Supplied entries:
——

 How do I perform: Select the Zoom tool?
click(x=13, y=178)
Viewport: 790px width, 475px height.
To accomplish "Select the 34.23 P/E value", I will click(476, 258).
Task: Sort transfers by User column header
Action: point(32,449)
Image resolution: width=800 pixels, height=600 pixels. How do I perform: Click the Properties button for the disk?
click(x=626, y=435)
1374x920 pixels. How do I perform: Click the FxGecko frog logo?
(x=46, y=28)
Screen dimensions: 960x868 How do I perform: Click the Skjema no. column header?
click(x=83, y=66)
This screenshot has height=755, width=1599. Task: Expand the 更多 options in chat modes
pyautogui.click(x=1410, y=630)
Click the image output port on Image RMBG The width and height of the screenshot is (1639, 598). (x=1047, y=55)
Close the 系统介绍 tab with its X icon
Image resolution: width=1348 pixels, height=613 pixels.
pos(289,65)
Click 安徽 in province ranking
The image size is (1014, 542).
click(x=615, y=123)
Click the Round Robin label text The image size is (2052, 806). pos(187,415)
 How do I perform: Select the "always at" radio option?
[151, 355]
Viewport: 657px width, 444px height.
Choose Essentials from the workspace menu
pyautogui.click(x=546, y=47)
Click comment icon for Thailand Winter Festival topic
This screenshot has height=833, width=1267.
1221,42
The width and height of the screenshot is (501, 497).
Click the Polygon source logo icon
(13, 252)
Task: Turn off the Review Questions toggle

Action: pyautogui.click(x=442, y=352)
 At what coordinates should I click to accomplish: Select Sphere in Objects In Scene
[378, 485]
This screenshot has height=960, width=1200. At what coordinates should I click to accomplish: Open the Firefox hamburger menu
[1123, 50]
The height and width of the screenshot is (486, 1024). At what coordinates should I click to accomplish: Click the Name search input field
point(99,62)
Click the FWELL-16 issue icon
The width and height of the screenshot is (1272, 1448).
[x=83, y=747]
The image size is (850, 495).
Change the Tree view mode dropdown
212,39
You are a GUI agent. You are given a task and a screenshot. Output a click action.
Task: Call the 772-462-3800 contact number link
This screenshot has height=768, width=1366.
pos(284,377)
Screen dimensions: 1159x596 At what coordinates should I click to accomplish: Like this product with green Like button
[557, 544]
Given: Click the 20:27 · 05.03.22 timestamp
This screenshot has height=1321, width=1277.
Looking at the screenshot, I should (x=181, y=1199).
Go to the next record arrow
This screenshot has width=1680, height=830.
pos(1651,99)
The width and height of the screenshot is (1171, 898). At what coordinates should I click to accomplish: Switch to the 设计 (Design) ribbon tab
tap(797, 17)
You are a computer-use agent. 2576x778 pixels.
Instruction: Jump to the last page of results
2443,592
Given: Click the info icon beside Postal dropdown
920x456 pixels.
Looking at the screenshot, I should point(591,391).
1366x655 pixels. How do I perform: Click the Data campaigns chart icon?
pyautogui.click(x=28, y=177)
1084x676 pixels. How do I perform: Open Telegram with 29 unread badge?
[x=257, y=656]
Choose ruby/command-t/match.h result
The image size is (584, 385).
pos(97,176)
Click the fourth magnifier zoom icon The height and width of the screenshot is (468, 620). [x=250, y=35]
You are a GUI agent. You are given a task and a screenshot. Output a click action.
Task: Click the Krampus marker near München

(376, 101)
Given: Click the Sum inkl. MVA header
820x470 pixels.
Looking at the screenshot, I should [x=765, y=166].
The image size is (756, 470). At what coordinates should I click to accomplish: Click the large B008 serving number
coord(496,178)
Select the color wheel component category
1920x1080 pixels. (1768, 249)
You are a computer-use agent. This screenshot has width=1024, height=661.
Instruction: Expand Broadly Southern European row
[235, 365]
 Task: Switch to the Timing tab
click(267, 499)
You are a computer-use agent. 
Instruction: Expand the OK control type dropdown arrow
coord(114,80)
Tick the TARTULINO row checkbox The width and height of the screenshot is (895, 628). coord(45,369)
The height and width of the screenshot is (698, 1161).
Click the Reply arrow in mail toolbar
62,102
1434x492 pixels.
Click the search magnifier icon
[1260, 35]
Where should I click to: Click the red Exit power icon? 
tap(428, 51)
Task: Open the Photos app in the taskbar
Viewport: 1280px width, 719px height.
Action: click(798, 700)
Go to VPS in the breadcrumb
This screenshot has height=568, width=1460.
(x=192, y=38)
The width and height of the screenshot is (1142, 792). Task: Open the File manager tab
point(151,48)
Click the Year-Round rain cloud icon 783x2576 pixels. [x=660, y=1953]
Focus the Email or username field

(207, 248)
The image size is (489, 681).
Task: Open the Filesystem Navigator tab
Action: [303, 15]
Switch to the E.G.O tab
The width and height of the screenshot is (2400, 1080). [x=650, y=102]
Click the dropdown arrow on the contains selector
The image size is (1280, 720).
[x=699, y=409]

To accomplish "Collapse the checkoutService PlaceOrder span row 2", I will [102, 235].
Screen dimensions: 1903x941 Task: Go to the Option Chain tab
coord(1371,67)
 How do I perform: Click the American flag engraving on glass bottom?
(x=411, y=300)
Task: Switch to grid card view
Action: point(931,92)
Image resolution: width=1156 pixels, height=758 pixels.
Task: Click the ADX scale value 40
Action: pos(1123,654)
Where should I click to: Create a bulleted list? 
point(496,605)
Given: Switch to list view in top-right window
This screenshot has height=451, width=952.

——

Once more, set down the full listing, verbatim.

 How do I perform: Select the Zoom tool?
click(x=13, y=178)
Viewport: 790px width, 475px height.
To accomplish "Select the 34.23 P/E value", I will click(476, 258).
Task: Sort transfers by User column header
Action: point(32,449)
Image resolution: width=800 pixels, height=600 pixels. How do I perform: Click the Properties button for the disk?
click(x=626, y=435)
1374x920 pixels. How do I perform: Click the FxGecko frog logo?
(x=46, y=28)
Screen dimensions: 960x868 How do I perform: Click the Skjema no. column header?
click(x=83, y=66)
This screenshot has height=755, width=1599. Task: Expand the 更多 options in chat modes
pyautogui.click(x=1410, y=630)
Click the image output port on Image RMBG The width and height of the screenshot is (1639, 598). (x=1047, y=55)
Close the 系统介绍 tab with its X icon
Image resolution: width=1348 pixels, height=613 pixels.
pos(289,65)
Click 安徽 in province ranking
The image size is (1014, 542).
click(x=615, y=123)
Click the Round Robin label text The image size is (2052, 806). pos(187,415)
 How do I perform: Select the "always at" radio option?
[151, 355]
Viewport: 657px width, 444px height.
Choose Essentials from the workspace menu
pyautogui.click(x=546, y=47)
Click comment icon for Thailand Winter Festival topic
This screenshot has height=833, width=1267.
1221,42
The width and height of the screenshot is (501, 497).
Click the Polygon source logo icon
(13, 252)
Task: Turn off the Review Questions toggle

Action: pyautogui.click(x=442, y=352)
 At what coordinates should I click to accomplish: Select Sphere in Objects In Scene
[378, 485]
This screenshot has height=960, width=1200. At what coordinates should I click to accomplish: Open the Firefox hamburger menu
[1123, 50]
The height and width of the screenshot is (486, 1024). At what coordinates should I click to accomplish: Click the Name search input field
point(99,62)
Click the FWELL-16 issue icon
The width and height of the screenshot is (1272, 1448).
[x=83, y=747]
The image size is (850, 495).
Change the Tree view mode dropdown
212,39
You are a GUI agent. You are given a task and a screenshot. Output a click action.
Task: Call the 772-462-3800 contact number link
This screenshot has height=768, width=1366.
pos(284,377)
Screen dimensions: 1159x596 At what coordinates should I click to accomplish: Like this product with green Like button
[557, 544]
Given: Click the 20:27 · 05.03.22 timestamp
This screenshot has height=1321, width=1277.
Looking at the screenshot, I should (x=181, y=1199).
Go to the next record arrow
This screenshot has width=1680, height=830.
pos(1651,99)
The width and height of the screenshot is (1171, 898). At what coordinates should I click to accomplish: Switch to the 设计 (Design) ribbon tab
tap(797, 17)
You are a computer-use agent. 2576x778 pixels.
Instruction: Jump to the last page of results
2443,592
Given: Click the info icon beside Postal dropdown
920x456 pixels.
Looking at the screenshot, I should point(591,391).
1366x655 pixels. How do I perform: Click the Data campaigns chart icon?
pyautogui.click(x=28, y=177)
1084x676 pixels. How do I perform: Open Telegram with 29 unread badge?
[x=257, y=656]
Choose ruby/command-t/match.h result
The image size is (584, 385).
pos(97,176)
Click the fourth magnifier zoom icon The height and width of the screenshot is (468, 620). [x=250, y=35]
You are a GUI agent. You are given a task and a screenshot. Output a click action.
Task: Click the Krampus marker near München

(376, 101)
Given: Click the Sum inkl. MVA header
820x470 pixels.
Looking at the screenshot, I should [x=765, y=166].
The image size is (756, 470). At what coordinates should I click to accomplish: Click the large B008 serving number
coord(496,178)
Select the color wheel component category
1920x1080 pixels. (1768, 249)
You are a computer-use agent. This screenshot has width=1024, height=661.
Instruction: Expand Broadly Southern European row
[235, 365]
 Task: Switch to the Timing tab
click(267, 499)
You are a computer-use agent. 
Instruction: Expand the OK control type dropdown arrow
coord(114,80)
Tick the TARTULINO row checkbox The width and height of the screenshot is (895, 628). coord(45,369)
The height and width of the screenshot is (698, 1161).
Click the Reply arrow in mail toolbar
62,102
1434x492 pixels.
Click the search magnifier icon
[1260, 35]
Where should I click to: Click the red Exit power icon? 
tap(428, 51)
Task: Open the Photos app in the taskbar
Viewport: 1280px width, 719px height.
Action: click(798, 700)
Go to VPS in the breadcrumb
This screenshot has height=568, width=1460.
(x=192, y=38)
The width and height of the screenshot is (1142, 792). Task: Open the File manager tab
point(151,48)
Click the Year-Round rain cloud icon 783x2576 pixels. [x=660, y=1953]
Focus the Email or username field

(207, 248)
The image size is (489, 681).
Task: Open the Filesystem Navigator tab
Action: [303, 15]
Switch to the E.G.O tab
The width and height of the screenshot is (2400, 1080). [x=650, y=102]
Click the dropdown arrow on the contains selector
The image size is (1280, 720).
[x=699, y=409]

To accomplish "Collapse the checkoutService PlaceOrder span row 2", I will [102, 235].
Screen dimensions: 1903x941 Task: Go to the Option Chain tab
coord(1371,67)
 How do I perform: Click the American flag engraving on glass bottom?
(x=411, y=300)
Task: Switch to grid card view
Action: point(931,92)
Image resolution: width=1156 pixels, height=758 pixels.
Task: Click the ADX scale value 40
Action: pos(1123,654)
Where should I click to: Create a bulleted list? 
point(496,605)
Given: Switch to list view in top-right window
This screenshot has height=451, width=952.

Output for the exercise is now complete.